Journal of Cerebral Blood Flow & Metabolism, 2005
An aging rat model of chronic brain hypoperfusion (CBH) that mimics human mild cognitive impairment (MCI) was used to examine the role of nitric oxide synthase (NOS) isoforms on spatial memory function. Rats with CBH underwent bilateral common carotid artery occlusion (2-vessel occlusion (2-VO)) for either 26 or 8 weeks and were compared with nonoccluded sham controls (S-VO). The neuronal and endothelial (nNOS/eNOS) constitutive inhibitor nitro-L-arginine methyl ester (L-NAME) 20 mg/kg was administered after 26 weeks for 3 days to 2-VO and S-VO groups and spatial memory was assessed with a modified Morris watermaze test. Only 2-VO rats worsened their spatial memory ability after L-NAME. Electron microscopic immunocytochemical examination using an antibody against eNOS showed 2-VO rats had significant loss or absence of eNOS-containing positive gold particles in hippocampal endothelium and these changes were associated with endothelial cell compression, mitochondrial damage and heavy amyloid deposition in hippocampal capillaries and perivascular region.
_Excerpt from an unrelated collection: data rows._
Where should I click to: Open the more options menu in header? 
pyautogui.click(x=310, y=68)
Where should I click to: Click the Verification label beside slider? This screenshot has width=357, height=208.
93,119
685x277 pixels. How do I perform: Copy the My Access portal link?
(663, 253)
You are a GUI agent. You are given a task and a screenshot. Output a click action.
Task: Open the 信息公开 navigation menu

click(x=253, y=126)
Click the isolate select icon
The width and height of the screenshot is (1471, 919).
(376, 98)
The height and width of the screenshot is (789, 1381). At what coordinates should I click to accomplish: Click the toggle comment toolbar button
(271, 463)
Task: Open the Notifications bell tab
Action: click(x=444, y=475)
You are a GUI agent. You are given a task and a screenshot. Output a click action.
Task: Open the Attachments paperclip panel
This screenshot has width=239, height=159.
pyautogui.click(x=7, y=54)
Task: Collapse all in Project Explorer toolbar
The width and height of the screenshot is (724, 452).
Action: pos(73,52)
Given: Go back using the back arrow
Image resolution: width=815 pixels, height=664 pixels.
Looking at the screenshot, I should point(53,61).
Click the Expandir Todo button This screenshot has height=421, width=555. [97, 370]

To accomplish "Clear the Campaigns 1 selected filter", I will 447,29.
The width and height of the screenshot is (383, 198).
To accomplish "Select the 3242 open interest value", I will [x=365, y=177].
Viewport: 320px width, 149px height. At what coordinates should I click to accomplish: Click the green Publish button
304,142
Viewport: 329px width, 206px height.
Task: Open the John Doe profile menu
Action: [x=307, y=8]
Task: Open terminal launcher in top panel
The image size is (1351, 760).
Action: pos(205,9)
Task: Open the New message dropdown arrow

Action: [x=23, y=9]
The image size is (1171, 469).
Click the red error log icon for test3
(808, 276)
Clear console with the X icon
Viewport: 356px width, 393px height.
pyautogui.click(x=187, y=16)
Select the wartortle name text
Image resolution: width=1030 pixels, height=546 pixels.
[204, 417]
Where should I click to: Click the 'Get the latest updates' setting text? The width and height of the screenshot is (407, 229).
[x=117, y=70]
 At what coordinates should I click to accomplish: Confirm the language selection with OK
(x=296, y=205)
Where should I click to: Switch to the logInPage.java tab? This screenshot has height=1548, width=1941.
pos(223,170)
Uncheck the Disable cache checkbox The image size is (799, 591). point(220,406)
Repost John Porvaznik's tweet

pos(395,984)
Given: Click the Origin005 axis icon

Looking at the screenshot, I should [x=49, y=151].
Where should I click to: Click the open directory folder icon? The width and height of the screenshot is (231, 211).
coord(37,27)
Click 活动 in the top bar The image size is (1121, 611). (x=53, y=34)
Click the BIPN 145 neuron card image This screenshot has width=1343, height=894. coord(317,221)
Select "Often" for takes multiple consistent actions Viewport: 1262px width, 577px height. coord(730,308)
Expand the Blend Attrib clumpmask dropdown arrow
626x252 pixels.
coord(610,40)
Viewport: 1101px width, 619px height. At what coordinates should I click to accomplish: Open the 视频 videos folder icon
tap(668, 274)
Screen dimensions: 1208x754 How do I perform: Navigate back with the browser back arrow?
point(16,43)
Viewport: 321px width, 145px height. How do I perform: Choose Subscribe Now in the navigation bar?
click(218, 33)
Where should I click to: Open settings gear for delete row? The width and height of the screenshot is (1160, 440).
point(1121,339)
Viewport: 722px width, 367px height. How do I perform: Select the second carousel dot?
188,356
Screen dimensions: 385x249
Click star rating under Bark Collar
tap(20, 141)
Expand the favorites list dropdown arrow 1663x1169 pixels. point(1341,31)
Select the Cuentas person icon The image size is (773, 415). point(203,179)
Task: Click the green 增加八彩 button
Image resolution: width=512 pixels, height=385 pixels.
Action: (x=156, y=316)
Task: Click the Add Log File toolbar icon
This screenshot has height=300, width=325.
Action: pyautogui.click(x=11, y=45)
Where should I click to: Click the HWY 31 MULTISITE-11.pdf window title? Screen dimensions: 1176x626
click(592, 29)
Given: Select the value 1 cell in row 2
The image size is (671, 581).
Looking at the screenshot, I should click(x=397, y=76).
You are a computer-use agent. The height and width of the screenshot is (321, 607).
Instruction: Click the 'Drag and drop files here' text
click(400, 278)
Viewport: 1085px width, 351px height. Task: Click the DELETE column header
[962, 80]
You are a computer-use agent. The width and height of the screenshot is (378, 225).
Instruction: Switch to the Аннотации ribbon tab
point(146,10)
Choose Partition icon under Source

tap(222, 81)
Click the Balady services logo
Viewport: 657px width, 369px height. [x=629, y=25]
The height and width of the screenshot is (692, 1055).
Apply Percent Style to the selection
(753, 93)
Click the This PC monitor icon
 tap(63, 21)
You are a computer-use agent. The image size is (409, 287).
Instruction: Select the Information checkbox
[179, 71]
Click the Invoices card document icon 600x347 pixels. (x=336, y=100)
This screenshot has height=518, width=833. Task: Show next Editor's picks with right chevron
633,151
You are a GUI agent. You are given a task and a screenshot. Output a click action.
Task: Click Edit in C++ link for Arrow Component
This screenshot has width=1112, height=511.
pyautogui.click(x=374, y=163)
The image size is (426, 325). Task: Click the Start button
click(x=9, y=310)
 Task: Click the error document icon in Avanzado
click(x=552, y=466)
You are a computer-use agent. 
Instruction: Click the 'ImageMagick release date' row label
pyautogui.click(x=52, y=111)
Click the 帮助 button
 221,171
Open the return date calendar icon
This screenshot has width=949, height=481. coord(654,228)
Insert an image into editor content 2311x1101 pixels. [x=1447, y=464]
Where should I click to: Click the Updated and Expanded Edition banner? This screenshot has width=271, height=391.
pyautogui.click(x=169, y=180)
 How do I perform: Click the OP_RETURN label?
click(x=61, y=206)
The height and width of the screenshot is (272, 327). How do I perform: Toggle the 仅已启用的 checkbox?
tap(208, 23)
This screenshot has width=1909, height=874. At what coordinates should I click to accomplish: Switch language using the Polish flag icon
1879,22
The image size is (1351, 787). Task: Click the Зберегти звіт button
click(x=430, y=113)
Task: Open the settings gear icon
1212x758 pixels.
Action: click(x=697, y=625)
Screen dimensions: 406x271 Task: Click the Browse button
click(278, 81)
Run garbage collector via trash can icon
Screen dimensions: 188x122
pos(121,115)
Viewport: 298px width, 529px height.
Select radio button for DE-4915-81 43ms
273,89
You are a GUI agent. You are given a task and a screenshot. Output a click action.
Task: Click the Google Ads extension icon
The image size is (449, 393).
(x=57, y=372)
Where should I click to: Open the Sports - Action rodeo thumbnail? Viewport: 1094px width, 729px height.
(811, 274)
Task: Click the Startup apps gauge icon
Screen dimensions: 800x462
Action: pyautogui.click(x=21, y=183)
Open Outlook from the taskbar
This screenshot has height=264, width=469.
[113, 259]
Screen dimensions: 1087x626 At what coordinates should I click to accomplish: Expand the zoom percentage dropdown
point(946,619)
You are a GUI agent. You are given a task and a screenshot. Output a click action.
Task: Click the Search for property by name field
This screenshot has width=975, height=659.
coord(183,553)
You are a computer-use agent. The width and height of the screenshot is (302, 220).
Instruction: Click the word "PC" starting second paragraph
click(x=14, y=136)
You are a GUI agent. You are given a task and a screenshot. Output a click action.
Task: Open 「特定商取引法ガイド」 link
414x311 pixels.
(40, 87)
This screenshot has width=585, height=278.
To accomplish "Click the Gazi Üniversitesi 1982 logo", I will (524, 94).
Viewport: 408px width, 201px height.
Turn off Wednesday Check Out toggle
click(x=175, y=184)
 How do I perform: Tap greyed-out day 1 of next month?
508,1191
In the 8-week study, three groups of 2-VO rats were administered an acute dose of 7-NI, aminoguanidine or L-NIO, the relatively selective inhibitors of nNOS, inducible NOS and eNOS. Only rats administered the eNOS inhibitor L-NIO worsened markedly their watermaze performance (P = 0.009) when compared with S-VO nonoccluded controls. We conclude from these findings that vascular nitric oxide derived from eNOS may play a critical role in spatial memory function during CBH possibly by keeping cerebral perfusion optimal through its regulation of microvessel tone and cerebral blood flow and that disruption of this mechanism can result in spatial memory impairment. These findings may identify therapeutic targets for preventing MCI and treating Alzheimer's disease.